BA: I only designed for myself for a quick year-and-a-half between Versace and Bally, and it's exciting to give it my full energy [and] creative thoughts, on everything from the leather to the lining. I've hired a team in Milan, [which] is flying here to meet me next week. It's a young, international group, and it's great to have them [on board] and inspired.

FN: Would you ever consider designing for another large fashion house again?

BA: No. It's now about building [Brian Atwood].


FN: What's the most fulfilling aspect of being in the footwear industry?
Besides making women happy? Because that's my No. 1. Women and their shoes is such a magical and personal relationship, and for people to save their money and spend their income to buy my shoes is the biggest compliment I could receive. [As for the industry specifically], I love that it still feels [small]. It's such a huge industry, but I love that it almost feels like a home-run business. People will give you their opinions, and other shoe designers aren't afraid to talk about their successes. It's not that much of a back-stabbing industry, which is really a plus.

FN: What are some of the frustrating things?
BA: Deliveries, factories, production — all of that is always challenging, but it's something everyone is dealing with. Of course, [footwear is technically] more difficult [than ready-to-wear], with shoe [parts] coming from all different places. I can't just do it at a sewing machine. I need the structure, the heel, the upper and all the components. ... I source mainly from Italy and some from France. We're very local, and it's convenient that I'm in Milan and my factory is less than an hour from where I am. So if there's drama — and there always is — I can easily get there.

FN: How does your international lifestyle influence the way you design?
BA: It's always been very important to me to have that link to Europe, and Italy has been that link. You definitely get a different flair just being [there]. Being in New York is great because you see so many different things on the street, and then you go back to Europe and see a totally different aesthetic.

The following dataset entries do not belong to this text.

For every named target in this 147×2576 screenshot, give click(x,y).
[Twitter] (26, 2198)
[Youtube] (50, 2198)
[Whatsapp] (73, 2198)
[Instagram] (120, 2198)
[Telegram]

FN: Will the Jones deal help you expand your own line?
BA: This will certainly help plans for other divisions move along. We'll look into retail space, whether it's in the next year or the following year. We've spoken about doing a small online store [for the main line] with just our top [styles], like the Maniacs, and a very tight [selection of the] staples, and that could happen as early as February. I [don't want it to be] competitive with our retailers, but I see it as something a little special and done by us, like the Italian expression, "fatto in casa." I like that little term, like "made in the home."